-1

I got my main class Game:

Game.h:

class Game{
public:
    Galaxian galaxians[6][10];
};

Game.cpp:

Nothing interesting, just filling the variables of the class array

Galaxian.h:

class Galaxian{
public:
   void update();
};

Galaxian.cpp:

Here is my problem: I want to access the galaxians array from the Game class, but I have no idea how! When I try game::galaxians I get the error "A nonstatic member reference must be relative to a specific object"

What I am trying to accomplish is that I can loop trough that array and change a value of each key in it.

How can I do that?

4

3 回答 3

2

This is because the galaxians member is an instance member, not a class (i.e. not a static) member. You should either (1) make an instance of Game available at the point where you need to access galaxians, or (2) make galaxians a static member.
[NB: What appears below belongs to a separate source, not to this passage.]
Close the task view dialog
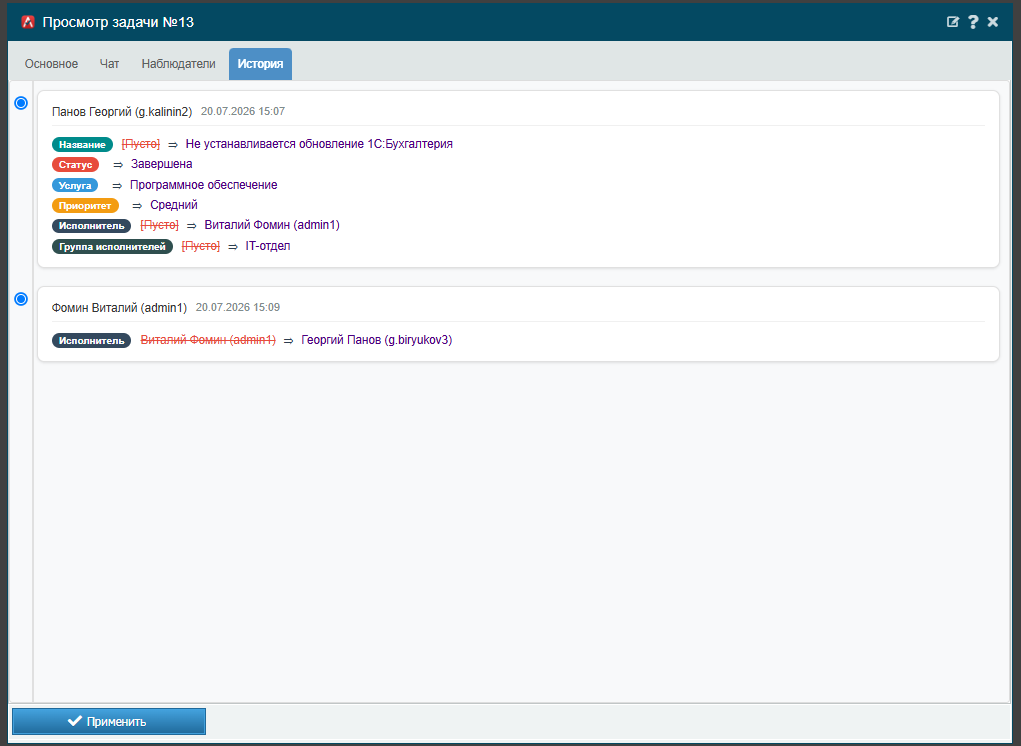 click(x=993, y=22)
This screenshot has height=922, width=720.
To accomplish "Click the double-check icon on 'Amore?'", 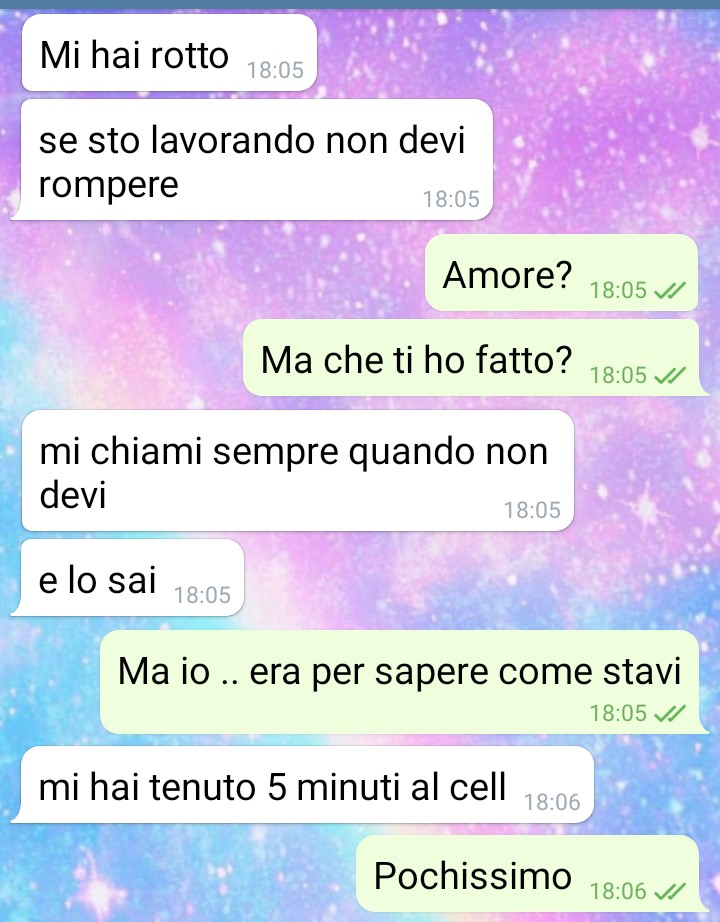I will click(670, 290).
If you decide on the first way, consider making Game a singleton; if you decide on the second way, do not forget to define your galaxians array in a cpp file, in addition to declaring it static in the header file.

于 2012-09-23T12:27:18.520 回答
1

Non-static members are bound to an instance of a class, not to the class itself. This is general OO, not specific to C++. So you either bind the access to an object, or the member to the class:

Game g;       //create an object of the class
g.galaxians;  //access the member through the object

or

class Game{
public:
    static Galaxian galaxians[6][10];  //bind the member to the class
};

//...

Game::galaxians;  //access it through the class

Which one you choose depends on your logic.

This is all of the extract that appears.